Treatment depends on the anatomy of the malformation as determined by angiography or Magnetic Resonance Imaging (MRI).

===Surgical===
Head circumference measurements should be obtained regularly and monitored carefully to detect hydrocephalus. Neurosurgical procedures to relieve hydrocephalus are important. A ventriculoperitoneal shunt may be required in some infants. A pediatric cardiologist should be consulted to manage high-output failure, if present. Often patients need to be intubated. In most cases, the fistulous arteries feeding into the Vein of Galen must be blocked, thereby reducing the blood flow into the vein. Open surgery has a high morbidity and mortality. Recent advances over the past few decades have made endovascular embolization the preferred method of treatment. These treatments are preferred because they offer little threat to the surrounding brain tissue. However, there have been several reported cases of arteriovenous malformations recurring. The young age of many patients, the complex vascular anatomy, and the sensitive location of the Vein of Galen offer considerable challenges to surgeons. Another treatment option is Radiotherapy. Radiotherapy, also called radiosurgery, involves the use of focused beams to damage the blood vessel.
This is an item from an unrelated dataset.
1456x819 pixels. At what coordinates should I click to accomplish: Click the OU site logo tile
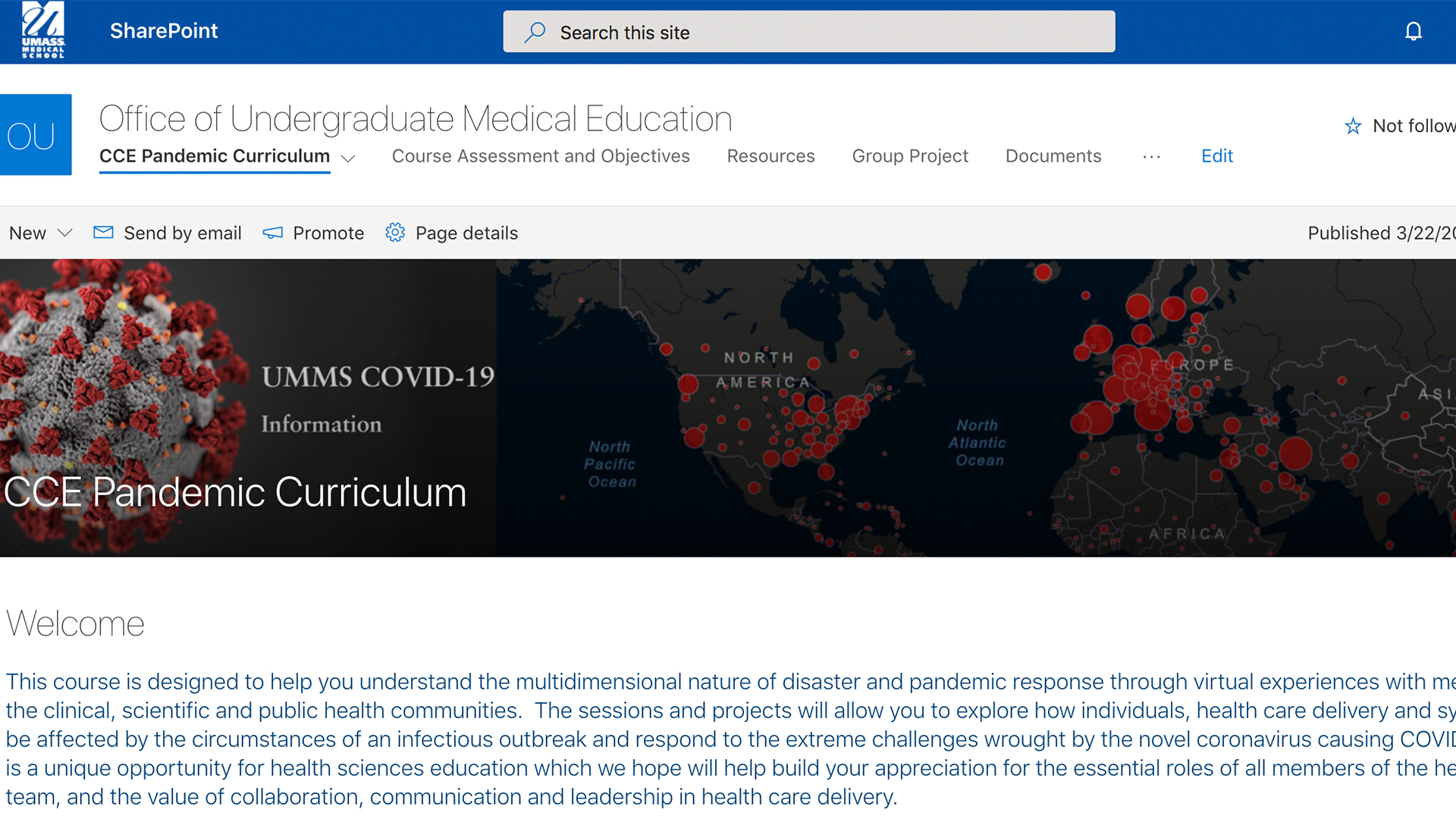coord(36,135)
Radiotherapy is often not pursued as a treatment because the effects of the procedure can take months or years and there is risk of damaging adjacent brain tissue.

===Medical care===
Surgery is not always an option when the anatomy of the malformation creates too much of a risk. Recent improvements in endovascular procedures have made many cases, which were not surgically accessible, treatable. Endovascular treatments involve delivering drugs, balloons, or coils to the site of the malformation through blood vessels via catheters. These treatments work by limiting blood flow through the vein. There is, however, still risk of complications from endovascular treatments. The wall of the vein can be damaged during the procedure and, in some cases, the emboli can become dislodged and travel through the vascular system. Two-dimensional echocardiography with color-flow imaging and pulsed Doppler ultrasound was used to evaluate one fetus and five neonates with a Vein of Galen malformation. Color-flow imaging and pulsed Doppler ultrasonography provided anatomical and pathophysiological information regarding cardiac hemodynamics and intracranial blood flow; with the patient's clinical status, these methods provided a reliable, noninvasive means to evaluate the effectiveness of therapy and the need for further treatment in neonates with Vein of Galen malformations. When none of these procedures are viable, shunting can be used to ameliorate the pressure inside the varix. Seizures usually are managed with antiepileptic medications.

==Prognosis==
The complications that are usually associated with vein of Galen malformations are usually intracranial hemorrhages. Over half the patients with VGAM have a malformation that cannot be corrected. Patients frequently die in the neonatal period or in early infancy.

==Society and culture==

Vein of Galen malformations are devastating complications. Studies have shown that 77% of untreated cases result in mortality. Even after surgical treatment, the mortality rate remains as high as 39.4%. Most cases occur during infancy when the mortality rates are at their highest. Vein of Galen malformations are a relatively unknown condition, attributed to the rareness of the malformations. Therefore, when a child is diagnosed with a faulty Great Cerebral Vein of Galen, most parents know little to nothing about what they are dealing with.